レポートによりますと1995年から2015年の20年間に中小企業の経営者年齢の山(ピーク)は47歳から66歳へ19歳も異動しているとのこと。これは団塊経営者そのものの世代のようです。また2015年~2020年までに約30.6万人の中小企業経営者が新たに70歳に達すると言われています。
2015年時点で60歳以上の経営者のうち、50%超が廃業を予定しており、特に個人事業者においては、約7割が「自分の代で事業をやめるつもりである」と回答しているとのことです。
中小企業庁はこれに対し補助金や優遇税制制度の立上げや中小企業のM&Aマーケットの整備をしようとしていますが、決めてとなるソリューションには思えません。

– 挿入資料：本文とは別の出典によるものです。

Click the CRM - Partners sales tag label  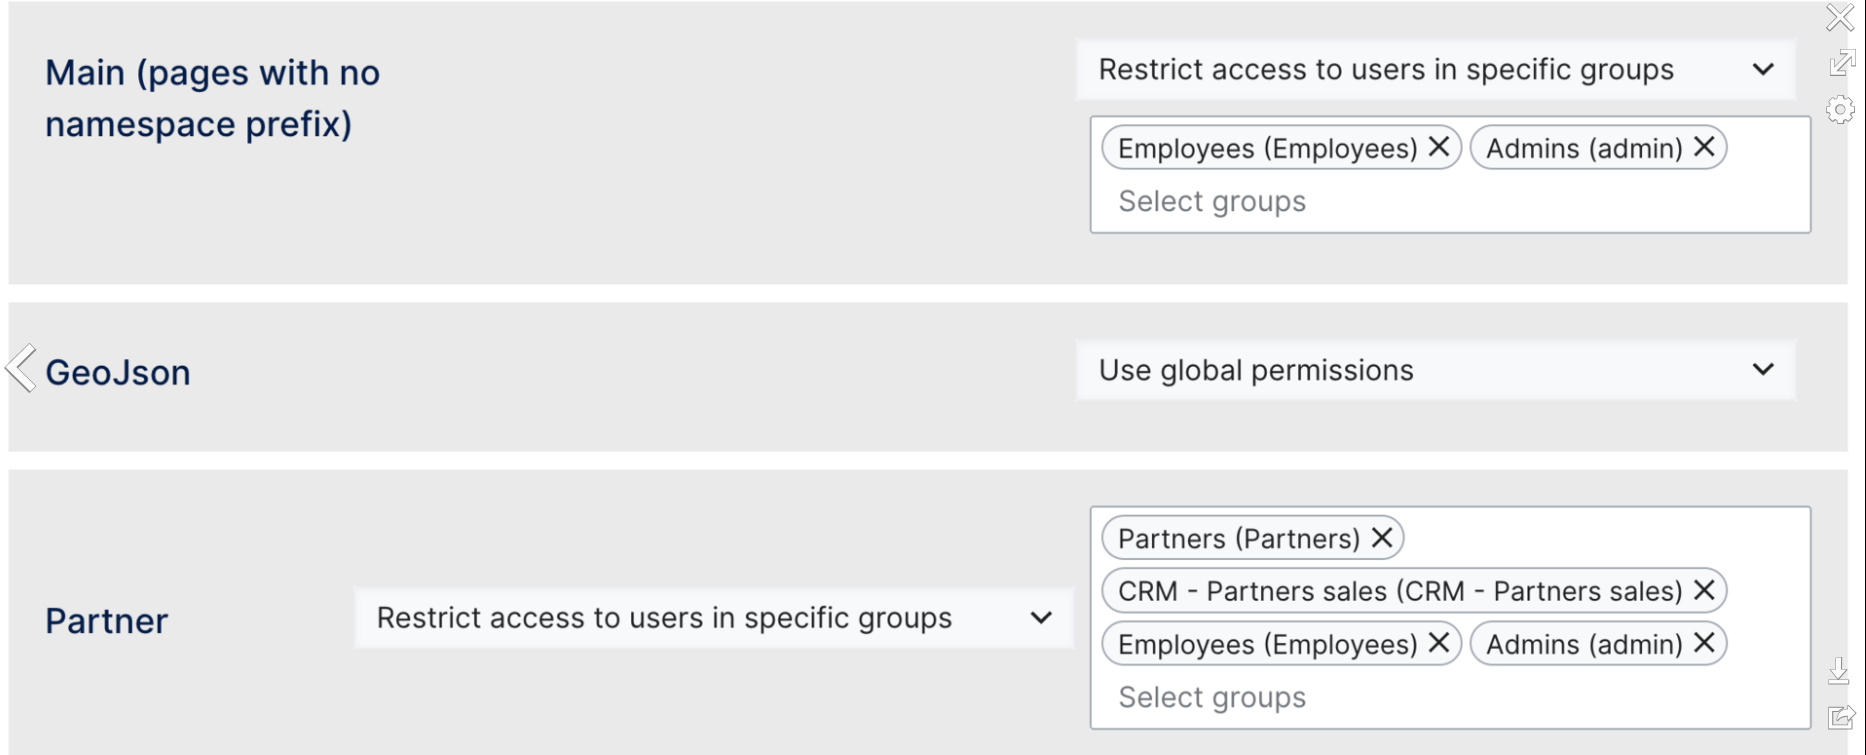1400,591
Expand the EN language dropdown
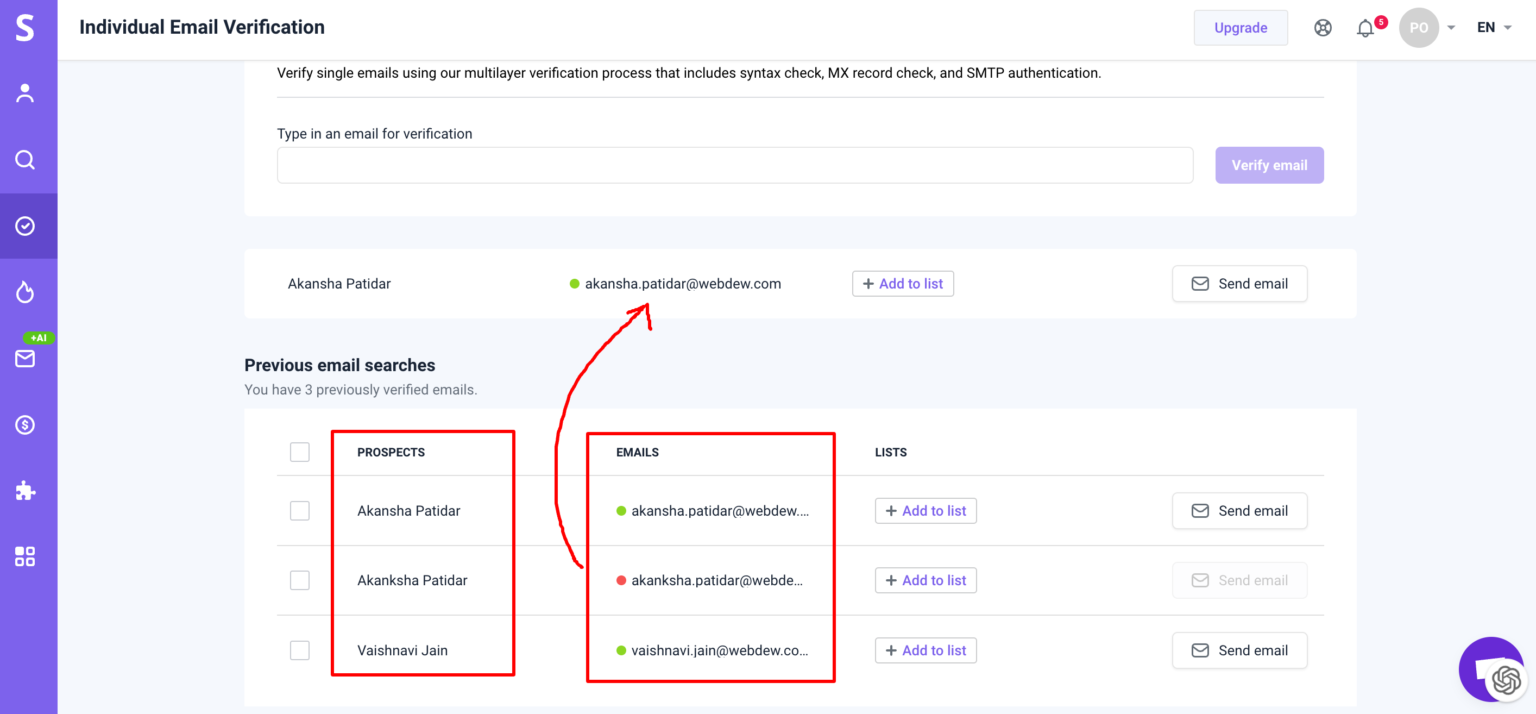1536x714 pixels. tap(1494, 28)
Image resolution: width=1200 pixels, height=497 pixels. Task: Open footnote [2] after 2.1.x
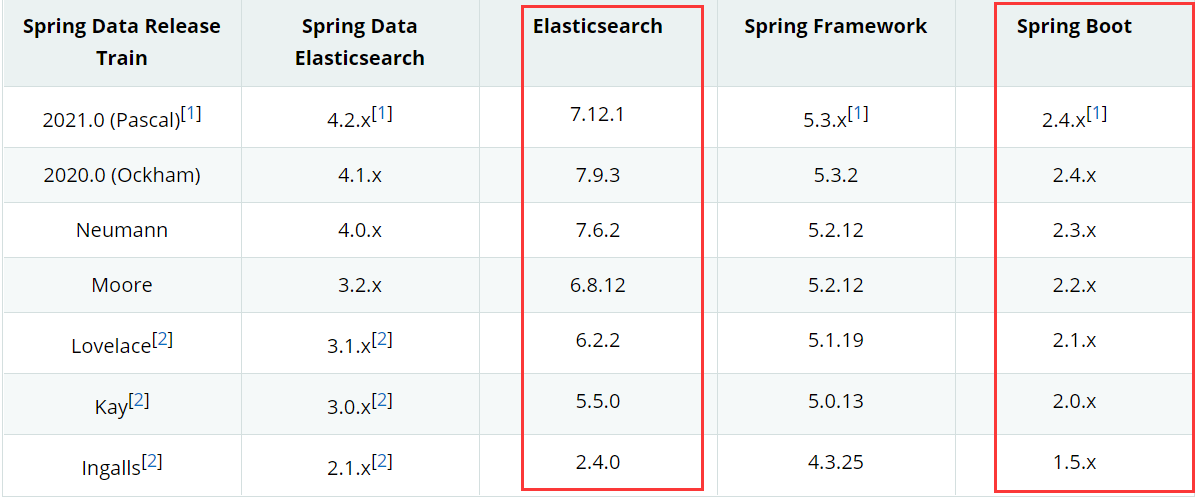click(382, 462)
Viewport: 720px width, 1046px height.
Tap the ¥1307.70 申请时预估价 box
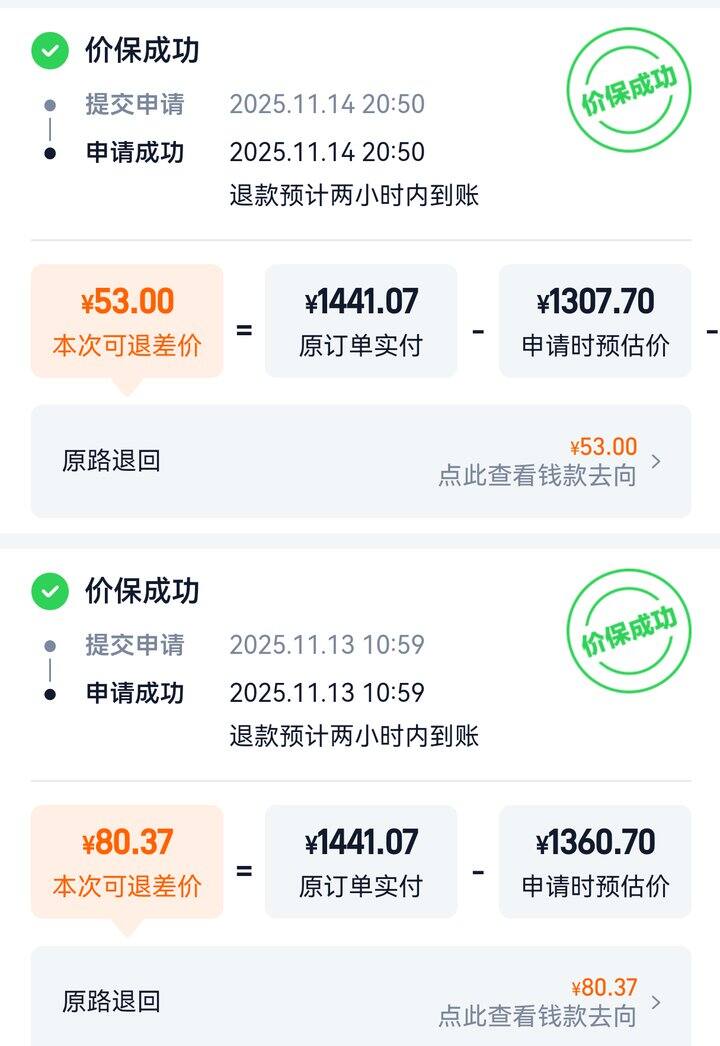[595, 321]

経済予測の中でも人口や年齢構成などのコーホートの予測はフローの積み重ねであり比較的予測はあたりやすいものです。新規開業、廃業はあるものの年齢の山が20年間で19歳ずれているということは団塊経営者が20年間続けて(今も)社長をやり続けているという証拠です。しかしこれらの社長が70歳を超えても事業を続けるかと言うと、半数は廃業する見込みとなっているのです。
こうやって考えると根幹的な問題であることが理解できるでしょう。業種別の詳細の状況は不明ですが、おそらく製造業が主要な対象であると思われます。

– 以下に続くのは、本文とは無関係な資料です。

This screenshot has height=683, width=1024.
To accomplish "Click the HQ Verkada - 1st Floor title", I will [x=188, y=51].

多くの大手企業は今サプライヤの供給力不足に悩んでいます。如何に買い手を向いてもらうか。これが最大の悩みです。団塊経営者世代の中小企業が廃業を続けていけば大手企業を支える調達基盤はなくなってしまいます。
ここからは期待を込めての予言です。大企業CVCの出番でしょう。日本の製造業の技術を支えているのは中小企業です。彼らの技術は正に団塊世代が下支えしていました。企業が存続したからと言って技術が全て継承されるとは言いませんが、廃業してしまえば、間違いなく技術
は継承されません。最近は板金加工や溶接などの製造業の基礎となりうる技術の担い手がなくなってきていると聞きます。

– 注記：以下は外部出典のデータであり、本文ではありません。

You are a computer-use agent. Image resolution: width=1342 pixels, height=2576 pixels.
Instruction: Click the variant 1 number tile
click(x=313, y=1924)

このような技術を何らかの形で継承する企業の存在価値は高いのです。
CVCは新しい技術・産業だけに目を向けるのではなく、自社のサプライチェーン強化のためにも投資してほしいのです。しかしそのためには究極のハンズオンが必要です。経営や技術開発を主体的にサポートしていかなければ上手くはいきません。
一部では実際にサプライチェーン強化、存続のために企業買収をしている企業も出てきています。しかし全ての登場人物が資金だけ出しているだけでは上手くいきません。資金を出すだけでなくハンズオンのサポートを行ない技術継承を進めることで、自社のサプライチェーンの強固化を図る必要があります。
このようなサプライヤへの投資活動を積極化することはユニコーン企業へ投資することと同じように意義が高く、自社のBCP(事業継承)へ大きく寄与する資金の使い方と言えるでしょう。
改めて期待を込めて予言いたします。